[Items from a data source]
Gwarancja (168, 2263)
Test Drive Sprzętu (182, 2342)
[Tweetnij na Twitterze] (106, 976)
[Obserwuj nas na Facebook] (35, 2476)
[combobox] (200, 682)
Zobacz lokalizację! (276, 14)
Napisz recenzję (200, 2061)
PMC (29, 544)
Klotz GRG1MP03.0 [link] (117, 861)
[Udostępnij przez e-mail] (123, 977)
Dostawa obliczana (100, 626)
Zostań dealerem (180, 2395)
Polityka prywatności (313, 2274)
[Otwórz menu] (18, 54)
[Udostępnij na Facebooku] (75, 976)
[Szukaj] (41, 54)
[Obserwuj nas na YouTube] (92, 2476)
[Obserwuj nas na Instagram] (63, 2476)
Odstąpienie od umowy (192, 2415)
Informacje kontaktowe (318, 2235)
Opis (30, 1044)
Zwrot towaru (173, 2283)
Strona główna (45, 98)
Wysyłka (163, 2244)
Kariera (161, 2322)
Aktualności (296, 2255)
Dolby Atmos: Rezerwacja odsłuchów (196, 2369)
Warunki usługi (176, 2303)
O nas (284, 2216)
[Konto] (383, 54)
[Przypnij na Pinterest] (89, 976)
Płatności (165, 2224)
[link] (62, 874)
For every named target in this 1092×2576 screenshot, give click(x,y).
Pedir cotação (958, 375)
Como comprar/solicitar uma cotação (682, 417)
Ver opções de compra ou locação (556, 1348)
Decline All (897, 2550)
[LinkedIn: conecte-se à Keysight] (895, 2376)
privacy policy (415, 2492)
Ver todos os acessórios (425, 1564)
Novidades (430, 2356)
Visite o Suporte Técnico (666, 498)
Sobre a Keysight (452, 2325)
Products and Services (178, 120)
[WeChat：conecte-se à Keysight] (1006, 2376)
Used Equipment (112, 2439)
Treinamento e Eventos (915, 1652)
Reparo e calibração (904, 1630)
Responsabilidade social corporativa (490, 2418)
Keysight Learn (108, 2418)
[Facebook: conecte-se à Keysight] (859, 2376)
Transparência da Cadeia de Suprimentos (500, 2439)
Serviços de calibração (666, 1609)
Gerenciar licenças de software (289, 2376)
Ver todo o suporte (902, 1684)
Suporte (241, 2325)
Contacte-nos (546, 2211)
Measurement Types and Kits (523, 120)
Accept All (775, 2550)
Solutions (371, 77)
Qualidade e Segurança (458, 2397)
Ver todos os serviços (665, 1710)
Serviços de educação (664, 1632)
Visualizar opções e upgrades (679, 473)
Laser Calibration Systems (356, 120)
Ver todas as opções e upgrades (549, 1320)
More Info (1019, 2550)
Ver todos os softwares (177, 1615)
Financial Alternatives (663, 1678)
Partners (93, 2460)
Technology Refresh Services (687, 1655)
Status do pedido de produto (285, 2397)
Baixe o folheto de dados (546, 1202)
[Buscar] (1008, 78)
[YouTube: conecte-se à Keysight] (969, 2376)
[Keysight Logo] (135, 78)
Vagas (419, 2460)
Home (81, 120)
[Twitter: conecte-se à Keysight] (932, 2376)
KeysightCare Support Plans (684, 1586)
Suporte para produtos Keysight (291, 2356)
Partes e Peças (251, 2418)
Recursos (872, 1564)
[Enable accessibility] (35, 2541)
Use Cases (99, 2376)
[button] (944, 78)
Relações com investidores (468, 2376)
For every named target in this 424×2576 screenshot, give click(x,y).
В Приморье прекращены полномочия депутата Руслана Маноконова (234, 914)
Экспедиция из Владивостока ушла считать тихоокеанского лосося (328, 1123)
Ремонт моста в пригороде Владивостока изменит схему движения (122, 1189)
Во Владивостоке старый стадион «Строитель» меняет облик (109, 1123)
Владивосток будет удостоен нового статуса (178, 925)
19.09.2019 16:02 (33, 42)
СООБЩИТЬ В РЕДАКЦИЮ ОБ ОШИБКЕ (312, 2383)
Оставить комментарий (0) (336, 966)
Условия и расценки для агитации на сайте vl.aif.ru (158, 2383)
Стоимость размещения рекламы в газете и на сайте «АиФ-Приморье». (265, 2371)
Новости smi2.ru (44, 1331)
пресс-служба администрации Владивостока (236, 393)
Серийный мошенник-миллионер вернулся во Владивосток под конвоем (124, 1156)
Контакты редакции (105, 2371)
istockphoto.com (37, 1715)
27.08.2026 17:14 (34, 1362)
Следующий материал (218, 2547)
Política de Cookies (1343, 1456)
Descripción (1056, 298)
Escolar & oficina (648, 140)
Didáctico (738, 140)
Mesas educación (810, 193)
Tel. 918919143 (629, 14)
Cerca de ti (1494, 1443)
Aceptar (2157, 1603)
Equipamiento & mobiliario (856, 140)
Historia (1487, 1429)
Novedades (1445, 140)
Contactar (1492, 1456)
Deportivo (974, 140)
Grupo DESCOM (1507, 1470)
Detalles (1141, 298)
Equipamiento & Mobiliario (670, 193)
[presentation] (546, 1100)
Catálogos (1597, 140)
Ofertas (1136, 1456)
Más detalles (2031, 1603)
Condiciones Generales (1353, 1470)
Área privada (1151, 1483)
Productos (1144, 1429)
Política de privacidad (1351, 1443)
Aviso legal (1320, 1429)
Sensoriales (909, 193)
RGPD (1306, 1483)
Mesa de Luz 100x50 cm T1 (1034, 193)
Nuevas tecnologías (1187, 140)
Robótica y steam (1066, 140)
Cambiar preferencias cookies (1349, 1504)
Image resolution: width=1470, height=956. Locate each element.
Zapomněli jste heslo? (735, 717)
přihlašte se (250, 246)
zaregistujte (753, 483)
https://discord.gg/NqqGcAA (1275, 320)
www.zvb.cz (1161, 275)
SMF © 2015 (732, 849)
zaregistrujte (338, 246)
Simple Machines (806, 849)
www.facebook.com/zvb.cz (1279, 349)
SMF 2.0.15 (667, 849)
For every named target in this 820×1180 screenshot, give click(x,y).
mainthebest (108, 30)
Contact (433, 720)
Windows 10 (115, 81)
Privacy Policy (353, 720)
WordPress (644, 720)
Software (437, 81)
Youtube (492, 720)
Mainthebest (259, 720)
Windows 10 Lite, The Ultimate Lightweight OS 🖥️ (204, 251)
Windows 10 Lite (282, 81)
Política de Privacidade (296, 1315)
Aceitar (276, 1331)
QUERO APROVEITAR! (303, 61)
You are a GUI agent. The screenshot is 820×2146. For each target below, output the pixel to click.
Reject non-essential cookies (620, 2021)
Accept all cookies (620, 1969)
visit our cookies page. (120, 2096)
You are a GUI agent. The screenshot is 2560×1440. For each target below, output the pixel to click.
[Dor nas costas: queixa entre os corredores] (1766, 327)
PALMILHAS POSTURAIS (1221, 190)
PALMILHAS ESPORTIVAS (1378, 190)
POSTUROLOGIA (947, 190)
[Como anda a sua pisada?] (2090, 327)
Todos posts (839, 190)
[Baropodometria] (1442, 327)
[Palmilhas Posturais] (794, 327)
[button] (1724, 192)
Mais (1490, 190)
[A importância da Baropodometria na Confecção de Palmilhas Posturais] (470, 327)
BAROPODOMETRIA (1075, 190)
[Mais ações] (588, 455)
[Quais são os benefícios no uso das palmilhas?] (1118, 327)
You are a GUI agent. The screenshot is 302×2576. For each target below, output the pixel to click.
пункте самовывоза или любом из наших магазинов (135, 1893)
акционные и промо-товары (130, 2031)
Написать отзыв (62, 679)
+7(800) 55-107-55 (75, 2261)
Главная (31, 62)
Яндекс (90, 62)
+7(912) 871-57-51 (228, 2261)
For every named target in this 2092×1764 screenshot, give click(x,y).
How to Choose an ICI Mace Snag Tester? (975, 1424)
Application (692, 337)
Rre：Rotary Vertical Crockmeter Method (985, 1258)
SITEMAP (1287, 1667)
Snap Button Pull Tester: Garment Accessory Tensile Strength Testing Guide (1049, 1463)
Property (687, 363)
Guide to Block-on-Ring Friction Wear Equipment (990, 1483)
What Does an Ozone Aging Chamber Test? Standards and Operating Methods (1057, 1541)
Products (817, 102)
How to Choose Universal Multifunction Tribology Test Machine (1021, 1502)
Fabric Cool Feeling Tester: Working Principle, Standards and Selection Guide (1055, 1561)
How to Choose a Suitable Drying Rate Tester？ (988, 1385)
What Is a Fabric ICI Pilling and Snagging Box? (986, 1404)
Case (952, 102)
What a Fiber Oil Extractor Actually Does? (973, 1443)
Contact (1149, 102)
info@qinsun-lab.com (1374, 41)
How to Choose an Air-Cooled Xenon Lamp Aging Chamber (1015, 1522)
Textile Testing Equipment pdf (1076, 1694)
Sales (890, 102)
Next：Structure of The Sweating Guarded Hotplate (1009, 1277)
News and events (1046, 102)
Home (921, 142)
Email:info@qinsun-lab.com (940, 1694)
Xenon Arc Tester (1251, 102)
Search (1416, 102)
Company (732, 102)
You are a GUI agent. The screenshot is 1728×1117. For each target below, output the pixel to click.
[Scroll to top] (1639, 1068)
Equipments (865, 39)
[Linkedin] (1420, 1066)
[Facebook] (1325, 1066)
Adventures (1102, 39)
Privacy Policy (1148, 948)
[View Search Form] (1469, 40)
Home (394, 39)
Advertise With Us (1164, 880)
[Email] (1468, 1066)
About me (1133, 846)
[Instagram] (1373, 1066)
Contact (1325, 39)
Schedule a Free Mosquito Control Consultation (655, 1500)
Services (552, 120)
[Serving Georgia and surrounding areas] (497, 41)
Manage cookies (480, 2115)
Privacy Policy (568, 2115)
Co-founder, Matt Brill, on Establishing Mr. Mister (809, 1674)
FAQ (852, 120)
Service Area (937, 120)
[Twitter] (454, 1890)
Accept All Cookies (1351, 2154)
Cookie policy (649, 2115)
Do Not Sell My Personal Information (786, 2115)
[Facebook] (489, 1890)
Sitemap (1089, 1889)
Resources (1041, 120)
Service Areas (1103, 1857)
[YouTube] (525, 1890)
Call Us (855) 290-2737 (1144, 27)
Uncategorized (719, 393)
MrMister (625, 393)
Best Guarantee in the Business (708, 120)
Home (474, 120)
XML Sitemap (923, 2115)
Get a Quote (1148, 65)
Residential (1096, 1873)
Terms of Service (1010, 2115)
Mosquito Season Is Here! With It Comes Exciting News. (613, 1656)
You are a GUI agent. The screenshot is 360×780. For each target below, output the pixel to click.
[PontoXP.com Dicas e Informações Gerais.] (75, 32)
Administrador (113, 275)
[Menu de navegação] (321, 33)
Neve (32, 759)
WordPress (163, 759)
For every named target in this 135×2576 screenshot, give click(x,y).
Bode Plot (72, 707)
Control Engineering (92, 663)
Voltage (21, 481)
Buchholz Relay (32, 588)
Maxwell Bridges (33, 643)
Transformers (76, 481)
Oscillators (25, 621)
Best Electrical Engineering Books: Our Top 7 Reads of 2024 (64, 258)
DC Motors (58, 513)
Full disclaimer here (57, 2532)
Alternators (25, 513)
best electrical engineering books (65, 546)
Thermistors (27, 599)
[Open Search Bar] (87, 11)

--- WHAT NEEDS TO BE DONE ---
Please transcribe the data above without changes, from its first line to its "[Udostępnij przez e-mail] (123, 977)" line, and leave out anything past that.

--- EXERCISE RESULT ---
Gwarancja (168, 2263)
Test Drive Sprzętu (182, 2342)
[Tweetnij na Twitterze] (106, 976)
[Obserwuj nas na Facebook] (35, 2476)
[combobox] (200, 682)
Zobacz lokalizację! (276, 14)
Napisz recenzję (200, 2061)
PMC (29, 544)
Klotz GRG1MP03.0 [link] (117, 861)
[Udostępnij przez e-mail] (123, 977)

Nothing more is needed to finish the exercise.